対ASEAN貿易は3.9%増、貿易相手として1位に

主要国・地域との貿易総額を見ると、ASEANとの貿易は3.9%増と唯一の増加となり、貿易相手国・地域としてEUを上回って1位となった。輸出では、米国、EU、日本向けが軒並み大幅に減少した(表参照)。李報道官は、対ASEAN貿易の増加について、同地域との集積回路の輸出入が大幅に増加したことなどを要因として挙げた。

表 中国の主要国・地域との貿易額

海外での新型コロナウイルス流行による外需縮小が懸念材料

商務部国際貿易経済合作研究院国際市場研究所の白明副所長は、3月中旬から多くの貿易企業が受注減に見舞われており、今後1~2カ月程度の時間差を経て貿易統計に影響してくると指摘した。また、白氏は、米国や欧州など主要な貿易相手先で新型コロナウイルスの流行が続いていることから、外需が中長期的に制約を受けるとの見通しを示した。

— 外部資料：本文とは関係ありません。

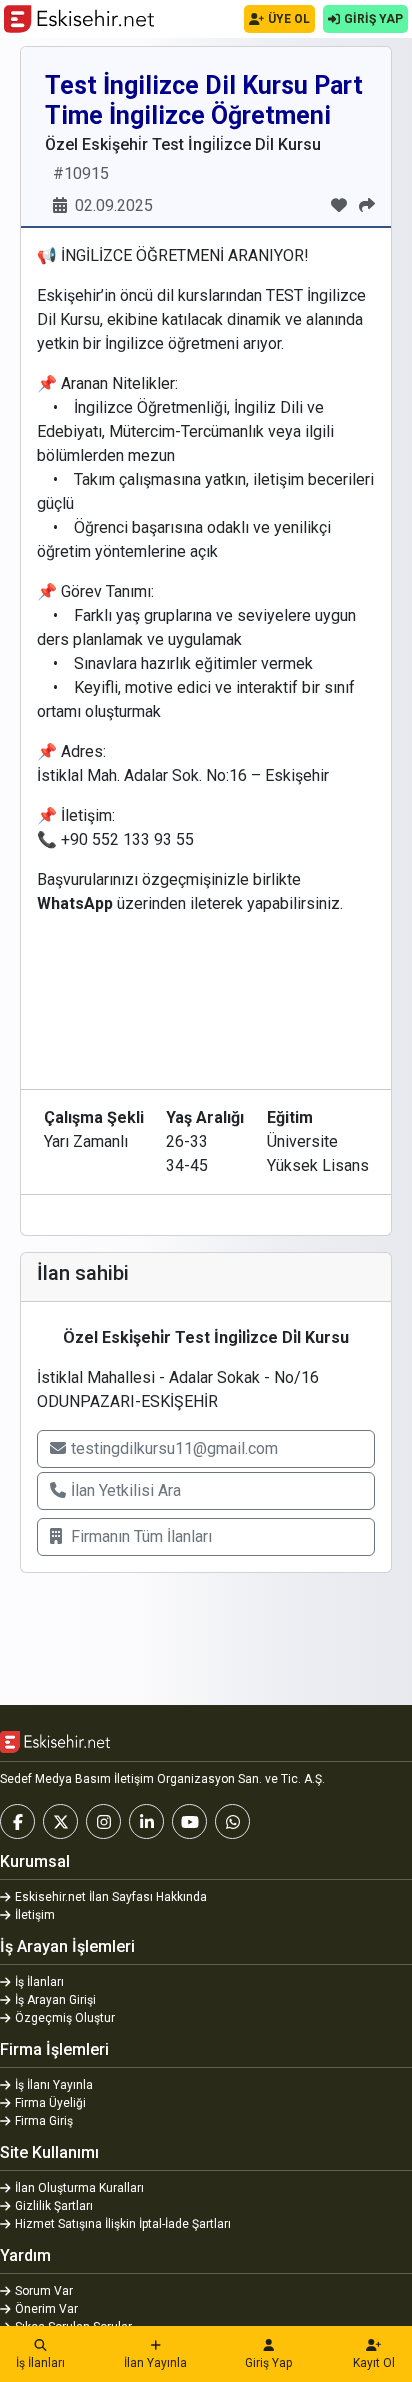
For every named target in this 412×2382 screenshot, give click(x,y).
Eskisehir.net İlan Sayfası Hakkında (111, 1897)
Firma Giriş (44, 2121)
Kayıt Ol (374, 2363)
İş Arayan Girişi (55, 2000)
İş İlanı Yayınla (54, 2085)
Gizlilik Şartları (54, 2206)
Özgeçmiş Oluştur (65, 2018)
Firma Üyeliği (50, 2103)
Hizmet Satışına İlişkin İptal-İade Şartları (123, 2224)
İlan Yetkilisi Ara (126, 1490)
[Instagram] (103, 1821)
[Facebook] (17, 1821)
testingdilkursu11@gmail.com (174, 1448)
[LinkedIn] (146, 1821)
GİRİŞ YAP (373, 19)
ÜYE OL (289, 19)
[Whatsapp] (232, 1821)
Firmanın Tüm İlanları (141, 1536)
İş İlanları (40, 2363)
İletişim (35, 1915)
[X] (60, 1821)
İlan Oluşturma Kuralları (79, 2188)
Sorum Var (44, 2291)
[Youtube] (189, 1821)
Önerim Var (46, 2309)
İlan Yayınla (155, 2363)
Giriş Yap (268, 2363)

中国国際貿易促進委員会(CCPIT)研究院国際貿易研究部の趙萍主任も、国外受注の減少が最大の課題と指摘した。また、貿易企業の既存契約が多く延期され、新規契約は困難な状況にあり、感染拡大によって各国の需要縮小が止まらないことが、中国の貿易に大きな不確実性をもたらしているとした。

第2四半期の貿易について、白氏は、海外でのウイルス流行拡大に伴う外需減少が大きな下押し圧力となるとしつつ、第3四半期に世界の感染状況が好転した場合には中国の貿易も底打ちする可能性があるとの見通しを示した(「21世紀経済報道」4月15日)。